The thesis of this book is in support of evidence that the Book of Mormon is a divinely inspired work, and the word of God to His people.

Many get hung up with the claim that the Book of Mormon is the word of the Lord, thinking that the statement means that the Book of Mormon is the “only” word of God. That is not the case, for it is divinely inspired just as the Holy Bible is inspired — both contain His words. So the Bible and the Book of Mormon can go hand-in-hand, and side-by-side, as scripture and God’s word to His people.

Now if this is truly the case, that the Book of Mormon is the word of the Lord, why wouldn’t anyone want to read and consider the Book of Mormon as being what it purports to be — divine revelation and scripture?

At this point, let’s ask, What is scripture? Is it not that which is given by the inspiration of God? Of course it is, for we read in Second Timothy, “All scripture is given by inspiration of God, and is profitable for doctrine, for reproof, for correction, for instruction in righteousness:” (2 Tim. 3:16.) Let’s ask another question: If scripture comes by divine inspiration, how does the Lord inspire the individual to write scripture? That answer comes from Peter: “For the prophecy came not in old time by the will of man: but holy men of God spake as they were moved by the Holy Ghost.” (2 Pet. 1:21.) So scripture is given by the inspiration of God through holy men as they are inspired by the Holy Ghost.
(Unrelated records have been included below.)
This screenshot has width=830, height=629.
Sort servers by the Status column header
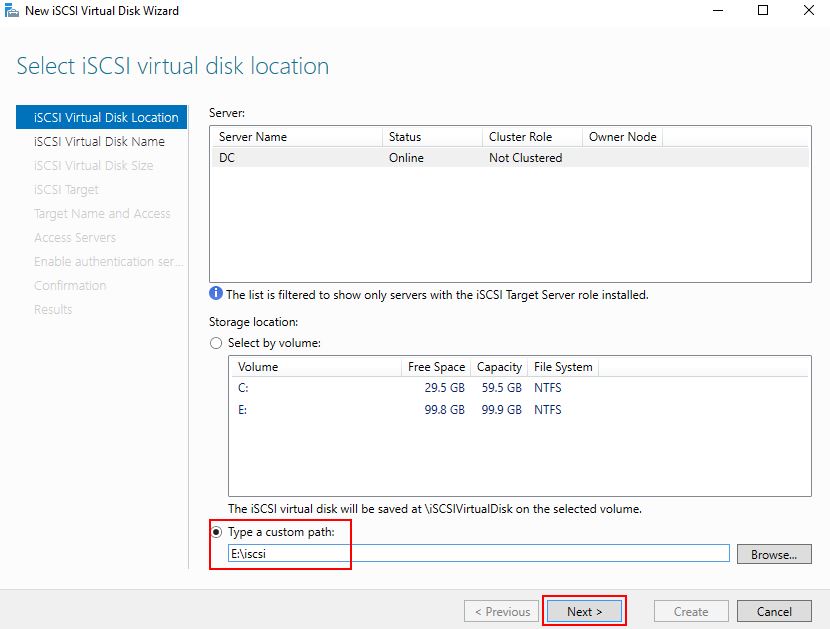point(432,137)
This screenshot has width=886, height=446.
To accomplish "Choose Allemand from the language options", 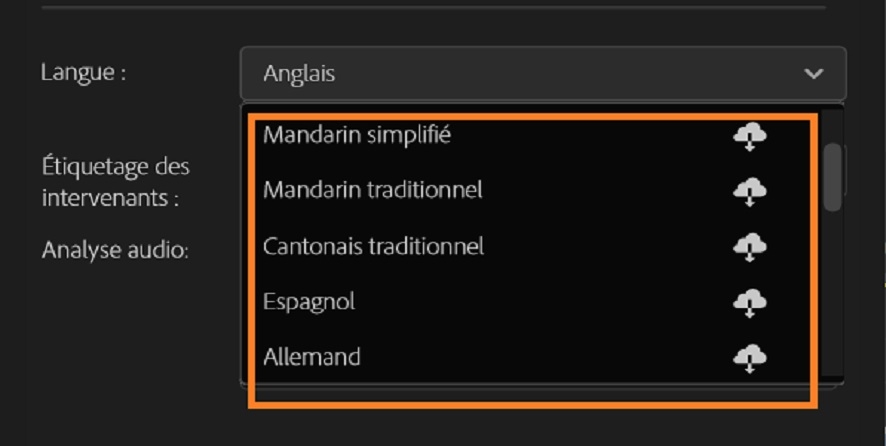I will point(311,356).
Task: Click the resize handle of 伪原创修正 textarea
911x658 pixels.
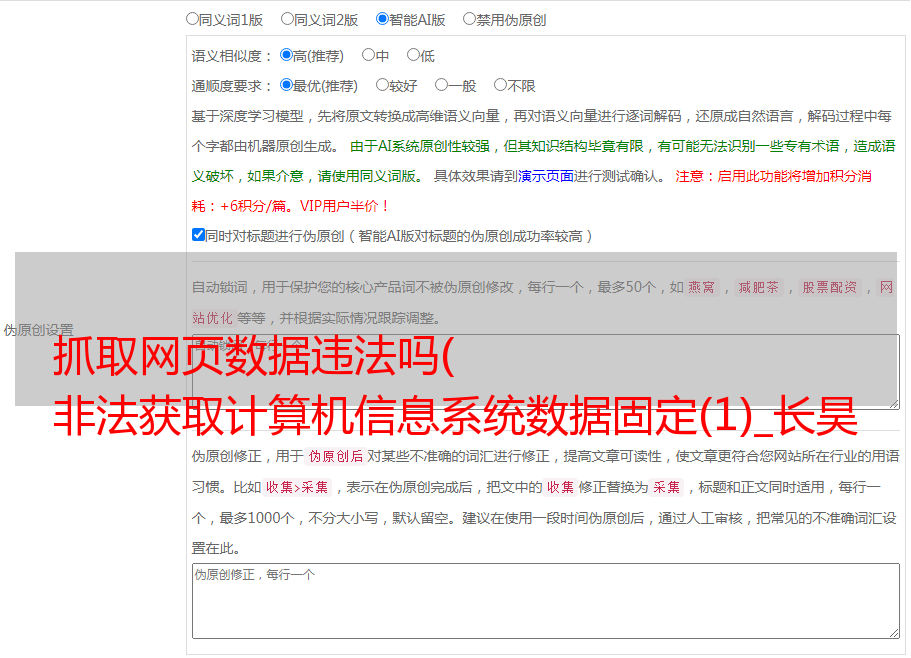Action: click(x=894, y=634)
These holy men are usually called prophets. So let’s pose another question: What is a prophet? John the Revelator gives the answer in Chapter 19 of Revelation. Turning to verse 10 we read in part, “... worship God: for the testimony of Jesus is the spirit of prophecy.” (Rev. 19:10.)
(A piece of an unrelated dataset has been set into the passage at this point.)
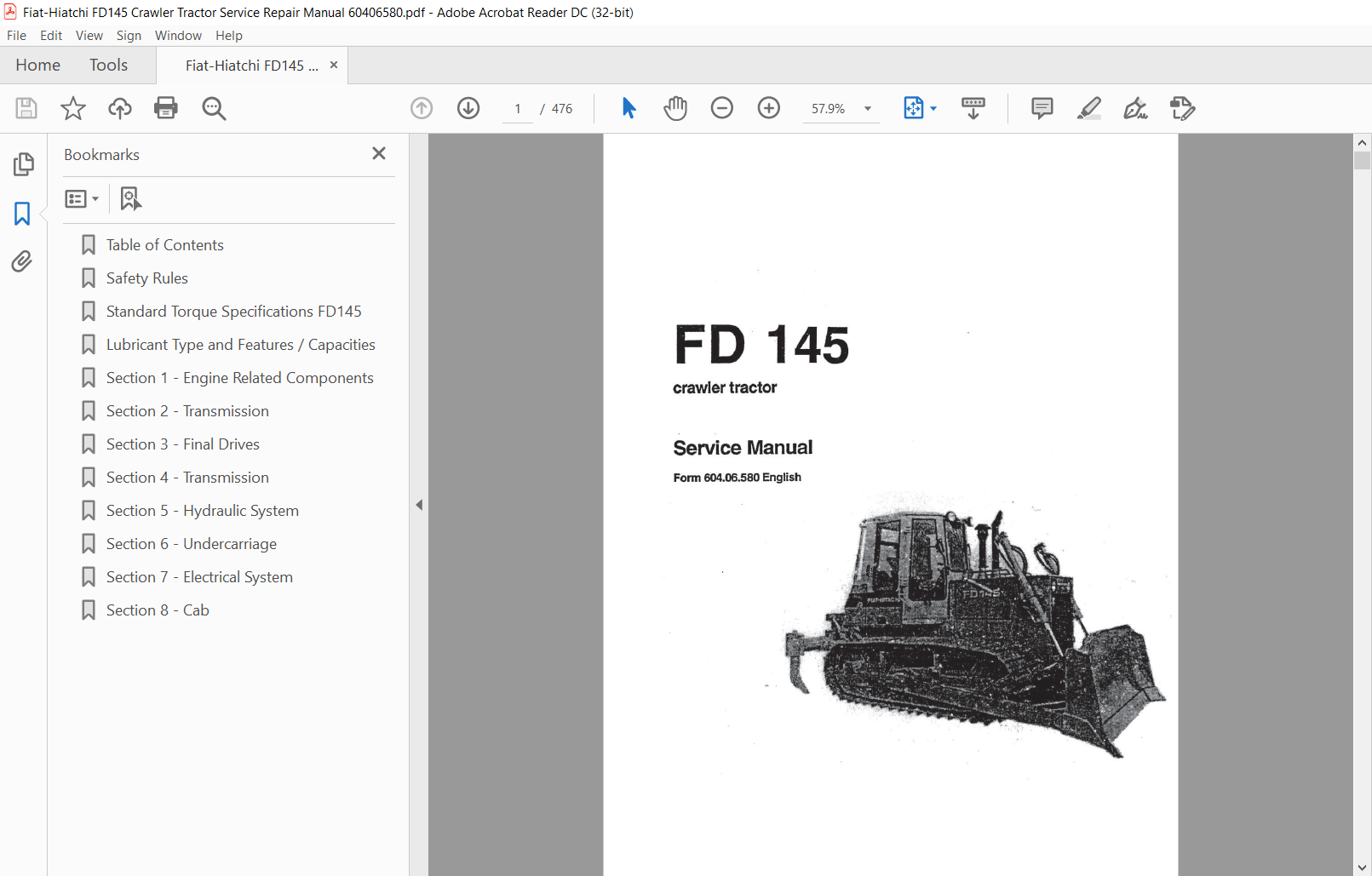This screenshot has height=876, width=1372.
Task: Open the fit page options dropdown
Action: tap(933, 109)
Therefore, if one professes to be a witness of Jesus Christ, that individual must possess the spirit of prophecy; and that constitutes them being a prophet. Therefore, he who witness or teach of Jesus and, at the same time, denies the spirit of prophecy, must be, by this same criteria, a false prophet. If, therefore, someone speaks or writes anything under the influence of the Holy Spirit and testifies of Christ, that individual can be considered a prophet; and his words can be considered scripture. This is exactly what the Book of Mormon claims to be — scripture written by men of God as they were moved upon by the Holy Ghost.
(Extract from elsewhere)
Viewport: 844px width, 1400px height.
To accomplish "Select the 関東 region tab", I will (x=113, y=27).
As stated, the purpose of this book is to present evidence that upholds the Book of Mormon as being what it claims to be — sacred scripture from God. But one of the claims against the book is that there is a lack of scientific evidence in support of that claim.

Does the lack of anything disprove its existence? Of course not. Take Thomas, for example. When our resurrected Lord appeared to the remainder of the twelve after His resurrection, Thomas was not there. When the disciples told Thomas of the event, Thomas said, “Except I shall see in his hands the print of the nails, and put my finger into the print of the nails, and thrust my hand into his side, I will not believe.” Eight days later, when they were all together, and after Thomas not only saw but handled the resurrected Christ, Jesus said to him, “Thomas, because thou hast seen me, thou hast believed: blessed are they that have not seen, and yet have believed.” (John 20:24-29.) Again, does the lack of visual evidence prove the nonexistence of anything? If that belief is true, then there is no God for in John we read, “No man hath seen God at any time;...” (John 1:18.)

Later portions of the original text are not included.